Ainda perdido, os números vão caindo em forma de granizo, partindo pouco a pouco meu telhado, e não posso ficar aqui simplesmente vendo-me destelhar e achar o maior barato disto. Preciso fazer algo por mim e rápido antes que o tempo da prova acabe.  

Usando meus esforços sobrenaturais, faço uma viagem mental temporal, começo a pensar profundamente indo aos cantos pré-históricos de minha mente, lá onde os dinossauros corriam no recreio. Ouço a voz de minha professora ensinando equações e geometria, mas o que eu estava fazendo nessa hora? Veja só, eu estava de olho na rua e na vida lá fora, nas garotas que passavam com seus gracejos e risinhos que lembravam uma bolsinha cheia de moedas. Eu estava fazendo desenhos da aula e de como aquilo não me interessava, isso para mim era um espelho sem reflexo, eu ficava vendo, vendo, vendo, e não me enxergando, nem se tivesse uma lente de aumento, eu não me enxergaria dentro das áreas exatas. 
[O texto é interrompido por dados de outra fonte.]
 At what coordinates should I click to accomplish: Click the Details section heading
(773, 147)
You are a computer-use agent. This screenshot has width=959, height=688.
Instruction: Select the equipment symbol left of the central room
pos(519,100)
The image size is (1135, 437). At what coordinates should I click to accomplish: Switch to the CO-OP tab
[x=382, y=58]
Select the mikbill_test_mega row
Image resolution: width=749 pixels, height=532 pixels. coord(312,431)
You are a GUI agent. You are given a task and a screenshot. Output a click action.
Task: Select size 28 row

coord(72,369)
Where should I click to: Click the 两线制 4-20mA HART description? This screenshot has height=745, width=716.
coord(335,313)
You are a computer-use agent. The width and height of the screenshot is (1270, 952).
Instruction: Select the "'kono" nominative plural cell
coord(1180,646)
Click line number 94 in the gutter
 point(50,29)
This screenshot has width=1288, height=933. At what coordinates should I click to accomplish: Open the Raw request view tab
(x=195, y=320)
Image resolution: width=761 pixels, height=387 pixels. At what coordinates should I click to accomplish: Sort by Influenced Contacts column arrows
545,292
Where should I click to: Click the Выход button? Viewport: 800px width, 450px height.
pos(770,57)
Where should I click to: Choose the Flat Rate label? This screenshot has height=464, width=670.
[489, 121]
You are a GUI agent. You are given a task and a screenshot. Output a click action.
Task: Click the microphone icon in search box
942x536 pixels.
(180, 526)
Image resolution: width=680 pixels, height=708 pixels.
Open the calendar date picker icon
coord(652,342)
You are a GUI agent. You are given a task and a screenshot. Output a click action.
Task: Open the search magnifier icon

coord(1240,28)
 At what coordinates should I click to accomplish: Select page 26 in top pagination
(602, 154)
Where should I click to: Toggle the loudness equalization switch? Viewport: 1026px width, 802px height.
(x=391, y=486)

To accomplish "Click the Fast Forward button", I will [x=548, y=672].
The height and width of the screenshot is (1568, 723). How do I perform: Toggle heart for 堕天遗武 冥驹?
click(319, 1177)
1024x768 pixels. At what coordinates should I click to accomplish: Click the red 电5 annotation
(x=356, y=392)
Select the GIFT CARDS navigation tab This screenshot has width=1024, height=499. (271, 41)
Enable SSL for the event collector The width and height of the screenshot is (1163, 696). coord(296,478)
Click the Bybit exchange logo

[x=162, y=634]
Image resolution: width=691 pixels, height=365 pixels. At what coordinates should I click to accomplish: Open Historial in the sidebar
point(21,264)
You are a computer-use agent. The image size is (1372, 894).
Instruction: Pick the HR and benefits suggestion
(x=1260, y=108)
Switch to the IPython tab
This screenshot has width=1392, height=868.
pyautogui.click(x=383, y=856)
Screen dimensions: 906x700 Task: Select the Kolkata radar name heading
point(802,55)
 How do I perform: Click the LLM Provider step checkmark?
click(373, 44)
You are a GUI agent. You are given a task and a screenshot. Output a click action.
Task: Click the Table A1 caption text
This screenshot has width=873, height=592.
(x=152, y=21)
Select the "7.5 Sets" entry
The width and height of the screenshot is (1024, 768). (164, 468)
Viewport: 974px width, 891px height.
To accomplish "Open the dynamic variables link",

O relógio vai fazendo seu caminho, um tossir agoniando vem de lá de trás, e eu e os números, cadê cabeça pra isso? Cadê o que eu aprendi. Além das orelhas, agora eu tenho a cara de burro.  Ficou até bonitinha, dentro da prova faço rabiscos de um quadrinho futuro, que contará essa situação de forma cômica e vergonhosa. A fiscal passa por mim e enfia uma palavra contra a garganta:

- você não pode fazer isso, se continuar, vou ter que retirar sua prova.

Puta merda. Não posso expressar-me em signos? Perder a prova nem a pau, paguei foi vintão nela e isso que poderia ser investido numa noite de diversão, com poucas horas de duração é claro, sabendo eu aonde ir, com vinte reais eu chego a Bagdá.  Sentindo culpado perante o júri passo a borracha no passado, o desenho vai desaparecendo junto com minha vergonha e começo a filar da Mulher Agulha que esta uma cadeira a frente da minha frente. Magra e com cara de inteligente, usa óculos e têm os cabelos escorridos da cor castanha, calcula, projeta e desenhos e gráficos, são rabiscos que dava para construir uma nave espacial e dar um lavra daquela sala. Como um bom vilão, acionei o zoom de meus óculos e vi as respostas do seu gabarito. Ela marca, eu também, ela pensa, eu finjo que penso também, ela marca de novo e eu marco também. Estava faltando umas quinze perguntas de álgebra quando de repente ela pôs a mão na cabeça, como se estivesse errado alguma coisa no gabarito, era como se lá fora estivesse passando um gol contra que a seleção marcará para a Venezuela, sentido sua desolação, aos poucos fui apagando as respostas grifadas a lápis e ela abaixou a cabeça e foi se apagando dali. E a missão de se dar bem foi fracassada.

Quando você se perde numa prova por mais séria que ela seja recomendo você participar do Chuta Brasil, tem várias maneiras de ser fazer um gol de placa, existe o tradicional: uni duni tê, você pode também rezar um pai nosso e quando disser amem marca a escolhida, pra quem tem mais imaginação pode ler todas as alternativas e relacionar cada resposta com um número referente a evento ocorrido atualmente na sua vida quanto recente mais correta sua intuição estará, mas isso dá muito trabalho – e foi o que eu fiz e de uni duni tê a uni duni tê e escolhido foi você, a fiscal.

Fiz um imenso esforço já que minhas mãos agora eram cascos sujos, de burro, depois de tanto tentar e fazer barulho a fiscal, quadrada, chega até mim:

- já terminou?
- já. Falei
- então saia.

Sai e fui aproveitando o fim da tarde que aos poucos caia sobre o Recife.  Assobiando por todo corredor eu era entre os últimos a sair do prédio. No portão de saída encontro uma amiga, a responsável pelos pigarros:

- assinasse a prova?

Lembrei que não, agora já era, todo esforço, de me manter seguro dos números em forma de granizo caindo em meu telhado foi em vão. Destelhado, o jeito agora é por uma lona para não chover mais na sala e não queimar a TV nem molhar os livros, uma ducha fria e demorada em casa, vai deixar o telhado de meu juízo no mesmo lugar.